Having attended yearly Back to School Night (BTSN) for the past 11 years, I can honestly say that after elementary school, I have found it to be a complete waste of my time. Don’t get me wrong (you probably will but try not to), I am not saying it’s a waste of time for you but after a LOT of soul searching, thought, and much discussion with friends and family, including one high school teacher (I really loaded up on the questions as to her point of view), I have ascertained that for me, it is.
Listening to the same canned spiel over and over again does not correspond in any way to my child’s success in the classroom. I have found forming personal relationships with the teacher via email, phone or even the occasional in person meeting and periodically checking in throughout the year far more beneficial. Also, a first impression formed at a BTSN has at times impeded my personal correspondence with a teacher from that point on because if I was less than impressed with their demeanor or personality, I could be found guilty of establishing a no-nonsense and authoritative tone that might be construed as off-putting. In addition, not accounting for nerves on the part of teachers in having to speak before a bunch of judgmental, often hard to please stranger-parents, I eventually reasoned that BTSN was not the best way for a teacher to make a good first impression. It was fraught with too many potential pitfalls.

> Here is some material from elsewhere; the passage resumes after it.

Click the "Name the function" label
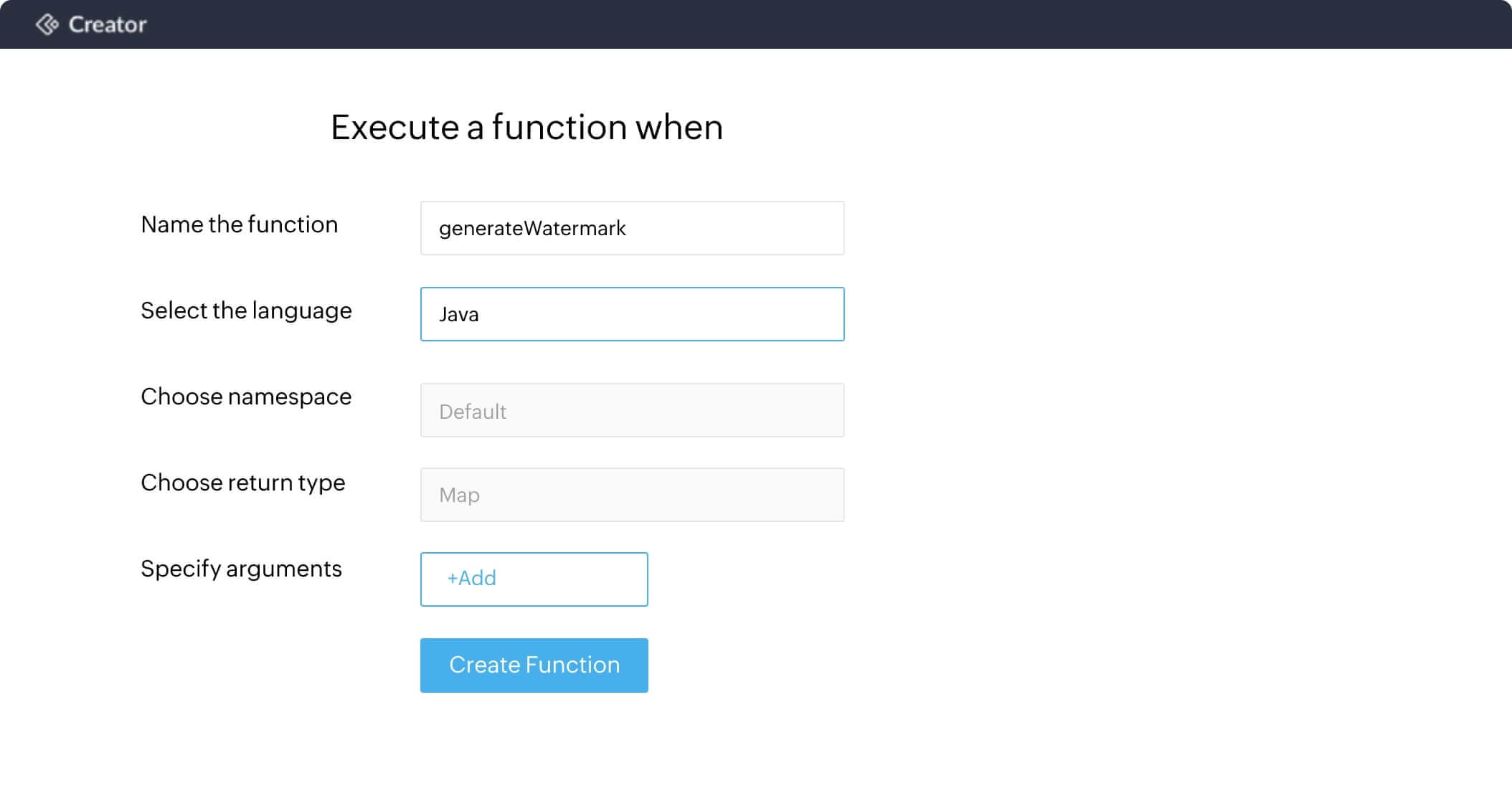Image resolution: width=1512 pixels, height=796 pixels. [x=239, y=224]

After third grade, there is nothing that BTSN offered that I couldn’t easily obtain from an email, phone inquiry, asking a fellow parent or my child, or from checking the school’s website. Third grade marked the end of the single teacher classroom model. Fourth grade marked the beginning of kids changing rooms and teachers for each of their classes. When kids are very young (K-3), there is a huge emotional tie to attending BTSN as well as every other event that parents are barraged with attending. I remember those precious letters from my kids as I sat at their desks year after year (that part wasn’t so much fun) on BTSN. Once those letters ceased, I started wondering the point of giving up several hours on a weekday night after a long day at work. I figured out that I was only attending BTSN because I couldn’t have my kid be the only one who showed up the next day with their letter to me still sitting on their desk because I was the only parent who didn’t show up. Luckily, those letters cease to exist after a certain point in elementary school the same way those annoying class parties do.
Time is a precious commodity and life is so short. Was BTSN really worth my time? I concluded that it was just an obligatory part of the school’s yearly calendar and some freaky see and be seen for those parents jockeying for social position, something I had no desire to be part of.

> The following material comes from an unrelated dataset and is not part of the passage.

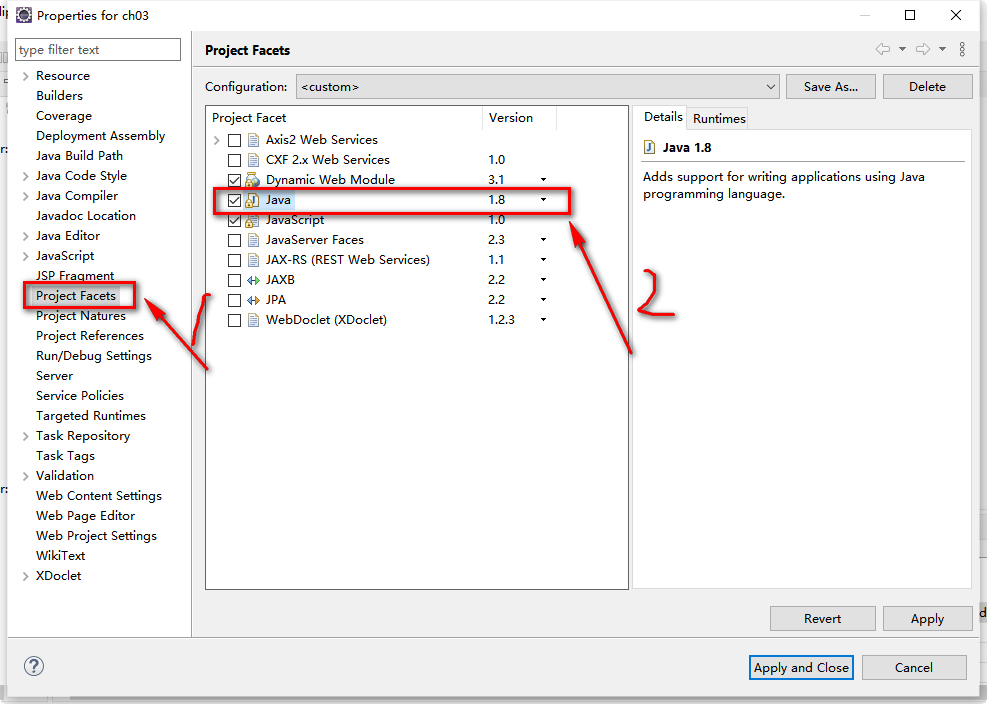Switch to the Runtimes tab
This screenshot has height=704, width=987.
[717, 118]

I also do not need to see the parade of sad and pathetic souls who dress up in faux leopard skin dresses or leather pants, face caked with enough makeup to write my name in without touching skin and their cheap cologne wearing spouses because BTSN for them is really just an excuse for an alcohol infused night out. I don’t want to be reminded in any way that these parents are my peers and that we are all in this together.
After attending yearly BTSN’s in the same school with mainly the same faculty and administration year after year, parts of the BTSN “presentation” become not only unnecessary but mind-numbingly dull. There were so many better ways to spend an evening such as waxing my upper lip or getting a jump on making next day lunches. In other words, I would rather spend time on the things that I knew would yield a positive result even if those things are not very exciting to execute.

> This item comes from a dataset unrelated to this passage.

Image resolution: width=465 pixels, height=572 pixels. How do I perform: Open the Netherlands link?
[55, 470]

This is not to say that some people do get something positive from attending BTSN. One of my good friends always chooses to go even though her child is now in high school and she has years of rhetoric behind her. She needs to put faces to the teachers’ names. She also needs to breathe in the same physical space that her son attends each day. If you are that type of person then you should absolutely attend. BTSN is made for you.
Believe me when I say that I have thought about this subject far more than I have cared to over the years. Many parents believe that BTSN is a mandatory event. They couldn’t imagine not attending. I am here to say that it is actually a choice and I have made mine.